CloudFlare did not mentioned the name of the customer that was targeted in this particular attack.The security firm is usually quite transparent about its operations.
What is DDOS Attack?
Distributed Denial of Service attacks were common in the last months. These affected sites like WordPress or Spamhaus and even led to the destabilization of the virtual currency Bitcoin. The Spamhaus DDoS attack was so great that it affected the speed of the Internet globally.
DDoS attacks are used to overwhelm servers with requests. All requests are directed to the same place on the server and thus there are no answers for new server requests. The Distributed Denial of Service ( DDOS ) is one of the best weapons of the hackers, because, until now, nearly every big site had been a victim of this attack.

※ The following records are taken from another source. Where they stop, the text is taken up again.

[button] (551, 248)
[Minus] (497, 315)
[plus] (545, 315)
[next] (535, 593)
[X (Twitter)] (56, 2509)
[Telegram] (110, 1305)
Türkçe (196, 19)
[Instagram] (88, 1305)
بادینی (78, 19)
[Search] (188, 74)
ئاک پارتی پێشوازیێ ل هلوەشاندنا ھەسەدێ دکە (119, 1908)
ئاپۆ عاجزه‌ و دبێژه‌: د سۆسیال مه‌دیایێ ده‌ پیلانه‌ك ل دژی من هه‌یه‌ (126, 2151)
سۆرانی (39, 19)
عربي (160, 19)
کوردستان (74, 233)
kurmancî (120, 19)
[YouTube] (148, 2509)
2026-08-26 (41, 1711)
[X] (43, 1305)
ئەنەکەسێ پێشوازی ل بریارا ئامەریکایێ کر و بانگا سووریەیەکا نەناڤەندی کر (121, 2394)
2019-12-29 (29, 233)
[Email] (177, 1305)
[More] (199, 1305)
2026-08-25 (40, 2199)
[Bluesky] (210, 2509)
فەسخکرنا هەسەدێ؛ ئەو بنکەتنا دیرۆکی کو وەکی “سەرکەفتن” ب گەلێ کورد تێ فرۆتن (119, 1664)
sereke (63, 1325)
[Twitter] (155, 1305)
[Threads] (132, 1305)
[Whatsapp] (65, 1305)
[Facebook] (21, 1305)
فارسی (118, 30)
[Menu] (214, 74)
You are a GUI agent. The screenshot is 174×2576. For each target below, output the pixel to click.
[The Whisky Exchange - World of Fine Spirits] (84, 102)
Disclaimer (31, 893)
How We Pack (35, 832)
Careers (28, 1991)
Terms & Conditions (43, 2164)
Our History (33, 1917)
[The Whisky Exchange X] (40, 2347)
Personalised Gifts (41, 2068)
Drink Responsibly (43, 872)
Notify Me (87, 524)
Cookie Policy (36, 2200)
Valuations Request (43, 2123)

What is ( Network Time Protocol ) NTP DDOS attack? How to understand it better.
The NTP method first began to appear late last year. To bring down a server such as one running “League of Legends,” the attackers trick NTP servers into thinking they’ve been queried by the “League of Legends” server.
The NTP servers, thinking they’re responding to a legitimate query, message the “League of Legends” server, overloading it with as many as 100 gigabits per second (Gbps). That’s large even for a DDoS attack.
In this way, one small request to an NTP server can generate an enormous response capable of taking down even high-capacity websites.